In real situations, it is common that when the user is moving to a goal through an estimated path, 
he/she realizes that the path is blocked, for example, due to a door that was closed. Conversely, a shortcut 
that was not in the previous map could exist. In that moment, the path must be computed again at real time to 
keep moving. 


2.1. Context and requirements of our application 
For selecting the most appropriate algorithm for path planning we consider the next context. 

— The environment is a plain terrain with free and occupied spaces that are represented by cells so the cost 
to traverse these cells can take two values: a cost to straight neighbors of 10 units and 14 units for 
diagonal neighbors (non-uniform cost). The cost to occupied cells is infinity. 

— The environment can change suddenly, for example, a door can be opened or closed, a person can move 
and obstruct the path of the user, a chair can be moved to another position, among others (dynamic 
environment). Moreover, the representation of the environment is built incrementally along the time due 
to the limited range of sensing (range defined by the horizontal field of view of the camera of 80° and 
the range of measurement in depth of 3.0m) and it includes data with uncertainty (partially known 
environment), so a discrepancy between the map and the environment could occur. 

— The user is moving from the starting cell in order to reach the goal cell, considering the haptic 
instructions and the computed path (moving user). 

— The user needs permanent and immediate feedback for reaching the goal and this feedback must result 
from updated representations of the environment, considering that it can change suddenly (real time 
processing and feedback) 

— The destination (static goal) must be defined as coordinates in the 2D occupancy grid like in [24]. We 
propose, as future work, to compute it by averaging the 3D points obtained from depth data inside a 
bounding box generated by a module of object detection like [10]-[12]. 


Path planning for assisting blind people in purposeful navigation (Andrés Diaz-Toro) 


454 o ISSN: 2502-4752 


2.2. Comparison of path planning algorithms 

A planner generates a sequence of actions or a sequence of states. A path planner computes a 
sequence of state transitions through a graph, creating a path from point A to point B. We are interested in a 
path planner that generates an optimal path in a dynamic environment. Based on the context and 
requirements of the application previously explained, we make a comparison of some outstanding algorithms 
for path planning. 

Breadth first search [25] computes an optimal path in static environments for every node of the 
graph, which has uniform cost. It uses a first in, first out (FIFO) queue: nodes are removed from the front and 
placed at the back. As result, the exploration is equal in all directions. This continuous expansion of unvisited 
nodes closest to the start is called the wavefront optimality principle. 

Dijkstra’s algorithm [26] is used in graphs of non-uniform costs (varying costs). It favors the 
exploration of lower cost paths by using a priority queue based on the total cost from the start location to the 
current location. In this way, the wavefront optimality principle is preserved in non-uniform cost graphs, 
resulting that the exploration is faster in nodes with lower cost. It computes the path to all nodes of the graph, 
like Bread First Search. 

A* algorithm [19] is optimized for computing a path for a single location, unlike the previous 
algorithms that expands in all directions. It is done by favoring the expansion in directions that seem to lead 
to the goal, using a heuristic function that indicates how close a node is to the goal. The priority of the queue 
is based on the sum of both the actual distance from the start and the estimated distance to the goal, computed 
with the heuristic function. This sum represents an estimate of the total path cost from the start to the goal 
passing through state s. If the heuristic does not overestimate the cost to the goal, this algorithm is optimal. 

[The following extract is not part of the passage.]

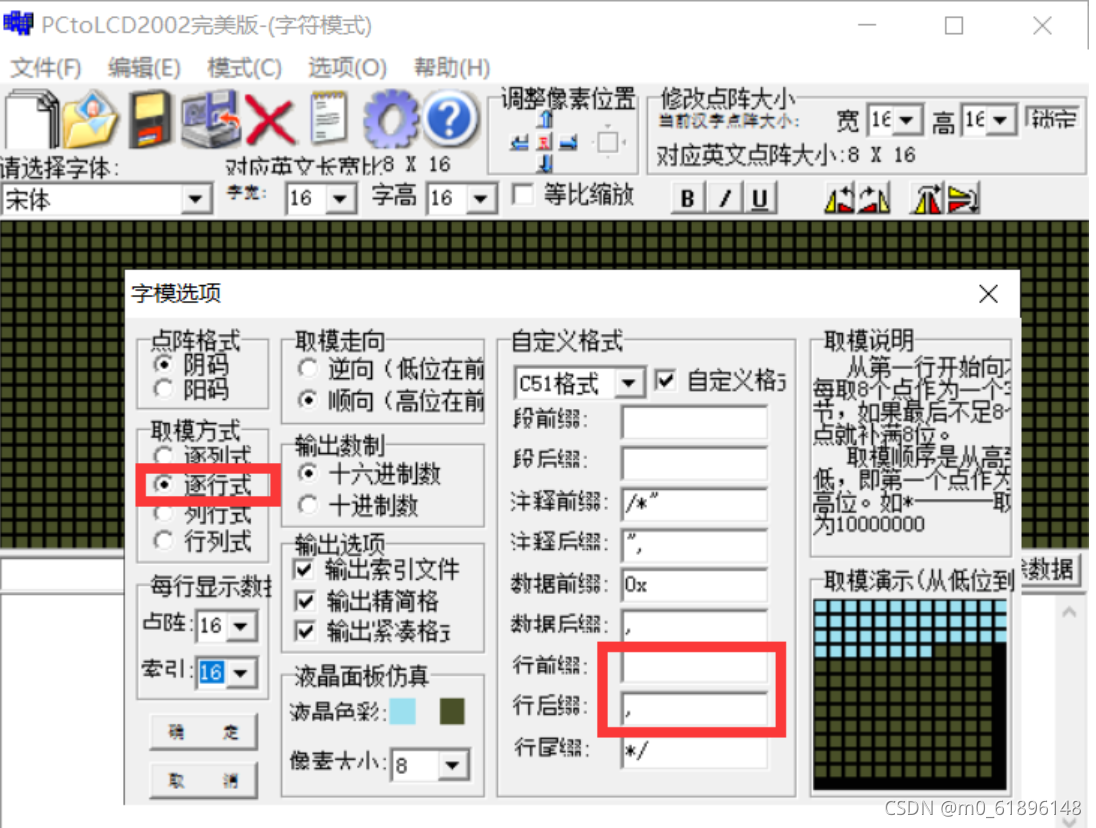Click the 确定 confirm button
This screenshot has height=828, width=1096.
click(x=202, y=731)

D* algorithm [27] has the capability to efficiently replan a new path to the goal considering changes 
in the environment. It is considered as a generalization of A* for dynamic environments (dynamic A*). It 
computes optimal paths as new information is delivered. It is efficient since it modifies its previous costs 
locally (not from scratch). The improved version D* lite [17], is algorithmically simpler and determines the 
same path than D*. However, both D* and D* lite are not parallelizable. 

Dynamic search [28] is based on the wavefront approach, similar to breadth first and Dijkstra’s 
algorithm, expanding in all directions. However, it presents an efficient strategy for repairing trajectories 
when the environment changes, by reusing previous computations, avoiding so to restart the process of 
propagation of the wavefront. Moreover, it runs on GPU, leveraging the fact that it is highly parallelizable. 
The algorithm is also robust to agent movement, to multiple agents and maintains optimality guarantees. 


2.3. Selection of the most appropriate path planning algorithm 

The high computational power of GPUs has been used in the last decades for many applications that 
require real time performance. These applications are not limited to graphics processing, but include 
scientific computation in many fields of knowledge. These applications in video games [13], simulations 
[29], mobile robotics [30], deep learning [31], among others, evidence a substantial acceleration of the 
algorithms, especially the ones that do similar work across data points without requiring synchronization, it 
means, many simple and independent tasks. On the other side, an algorithm with many complex conditions, 
for example, with nested if-statements, does not leverage the whole capability of a GPU. 

Plath planning implemented on GPU have been used for tasks such as inspecting large structures in 
3D space [32]and for tackling efficiently multiple agents in large environments [33]. Moreover, the use of 
path planning algorithms on assistive tools in navigation for blind people is limited to few systems like [2]-[6], 
so we consider important the advances of path planning algorithms implemented on GPU, for these kinds of 
applications that require online processing on embedded computers. 

Considering the context of the tackled problem, the algorithm selected is dynamic search on GPU 
[28]. It works in non-uniform and dynamic environments, delivers an optimal path, is robust to changes in the 
environment and to changes in the position of the user, reuses the previous computations, the solution is 
complete, admissible and feasible, and is highly parallelizable. The high performance boosted by parallel 
processing is essential for our purpose of reaching online processing of dense data. Note that D* has similar 
characteristics than dynamic search but the former is not parallelizable. 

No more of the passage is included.